About this exercise: Every line from the line containing "Click the Instant form heading" through the final line below must be returned exactly, and no other line.

Exercise data:
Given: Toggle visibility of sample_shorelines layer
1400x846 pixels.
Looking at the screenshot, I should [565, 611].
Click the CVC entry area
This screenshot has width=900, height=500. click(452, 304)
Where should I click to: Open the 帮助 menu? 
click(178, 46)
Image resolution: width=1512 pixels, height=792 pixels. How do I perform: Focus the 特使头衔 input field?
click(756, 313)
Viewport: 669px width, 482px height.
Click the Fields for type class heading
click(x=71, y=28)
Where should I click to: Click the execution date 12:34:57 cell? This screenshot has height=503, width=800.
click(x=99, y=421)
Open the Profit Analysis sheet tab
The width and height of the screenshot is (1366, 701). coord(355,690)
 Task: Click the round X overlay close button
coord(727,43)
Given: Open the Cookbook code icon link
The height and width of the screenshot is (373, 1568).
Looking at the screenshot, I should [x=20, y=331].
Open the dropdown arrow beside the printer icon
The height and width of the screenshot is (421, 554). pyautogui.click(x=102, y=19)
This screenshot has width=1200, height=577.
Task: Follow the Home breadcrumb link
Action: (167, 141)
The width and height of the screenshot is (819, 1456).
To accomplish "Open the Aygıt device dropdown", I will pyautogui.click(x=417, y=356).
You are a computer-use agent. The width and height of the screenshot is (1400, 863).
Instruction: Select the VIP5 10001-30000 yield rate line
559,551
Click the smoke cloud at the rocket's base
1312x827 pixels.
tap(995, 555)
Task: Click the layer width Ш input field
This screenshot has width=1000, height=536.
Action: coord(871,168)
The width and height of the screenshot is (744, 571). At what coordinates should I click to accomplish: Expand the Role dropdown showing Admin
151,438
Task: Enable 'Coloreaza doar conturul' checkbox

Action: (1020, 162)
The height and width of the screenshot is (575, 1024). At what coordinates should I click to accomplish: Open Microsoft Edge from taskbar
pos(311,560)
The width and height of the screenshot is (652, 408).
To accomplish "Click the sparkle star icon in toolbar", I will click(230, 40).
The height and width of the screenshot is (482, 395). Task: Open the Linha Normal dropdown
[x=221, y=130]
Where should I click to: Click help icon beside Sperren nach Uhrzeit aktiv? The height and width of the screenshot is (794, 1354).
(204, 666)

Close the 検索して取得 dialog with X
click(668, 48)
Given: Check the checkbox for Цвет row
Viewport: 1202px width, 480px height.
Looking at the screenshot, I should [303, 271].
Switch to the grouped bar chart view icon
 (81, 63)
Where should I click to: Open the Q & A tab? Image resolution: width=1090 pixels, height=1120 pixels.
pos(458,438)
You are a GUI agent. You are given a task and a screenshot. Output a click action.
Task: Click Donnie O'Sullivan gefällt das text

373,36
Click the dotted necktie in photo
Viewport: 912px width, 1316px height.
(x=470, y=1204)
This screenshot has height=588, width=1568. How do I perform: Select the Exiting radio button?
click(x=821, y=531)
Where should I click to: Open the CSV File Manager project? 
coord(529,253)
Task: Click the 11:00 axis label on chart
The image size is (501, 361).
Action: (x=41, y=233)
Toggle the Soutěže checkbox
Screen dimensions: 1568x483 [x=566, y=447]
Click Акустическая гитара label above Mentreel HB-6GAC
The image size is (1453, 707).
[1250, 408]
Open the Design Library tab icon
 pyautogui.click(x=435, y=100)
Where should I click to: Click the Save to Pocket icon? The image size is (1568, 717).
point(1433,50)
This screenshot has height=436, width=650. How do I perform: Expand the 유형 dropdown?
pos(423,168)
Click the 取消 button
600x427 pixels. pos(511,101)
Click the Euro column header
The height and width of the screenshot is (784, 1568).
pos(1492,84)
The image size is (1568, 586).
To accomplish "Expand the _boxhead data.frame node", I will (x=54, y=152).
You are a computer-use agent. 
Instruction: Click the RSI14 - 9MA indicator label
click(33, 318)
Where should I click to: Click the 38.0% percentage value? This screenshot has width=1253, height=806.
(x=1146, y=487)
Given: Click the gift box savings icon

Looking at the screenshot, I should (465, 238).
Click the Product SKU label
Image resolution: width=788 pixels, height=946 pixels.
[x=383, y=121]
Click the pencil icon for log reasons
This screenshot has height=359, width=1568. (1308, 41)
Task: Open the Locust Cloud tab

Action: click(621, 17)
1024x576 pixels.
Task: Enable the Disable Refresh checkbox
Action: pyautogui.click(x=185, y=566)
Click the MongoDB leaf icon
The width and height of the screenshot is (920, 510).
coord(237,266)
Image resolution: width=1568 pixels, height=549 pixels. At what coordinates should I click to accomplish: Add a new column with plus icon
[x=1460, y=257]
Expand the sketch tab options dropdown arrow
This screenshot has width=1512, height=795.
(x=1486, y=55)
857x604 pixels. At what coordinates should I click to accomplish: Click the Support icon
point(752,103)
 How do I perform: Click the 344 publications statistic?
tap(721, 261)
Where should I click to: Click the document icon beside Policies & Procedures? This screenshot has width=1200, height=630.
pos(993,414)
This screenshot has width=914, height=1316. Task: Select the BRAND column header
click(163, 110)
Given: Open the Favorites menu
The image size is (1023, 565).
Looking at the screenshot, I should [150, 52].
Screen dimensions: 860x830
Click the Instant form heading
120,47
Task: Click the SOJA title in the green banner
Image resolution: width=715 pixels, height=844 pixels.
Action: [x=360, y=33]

Task result:
Click the Instant form heading
120,47
Task: Click the SOJA title in the green banner
Image resolution: width=715 pixels, height=844 pixels.
Action: [x=360, y=33]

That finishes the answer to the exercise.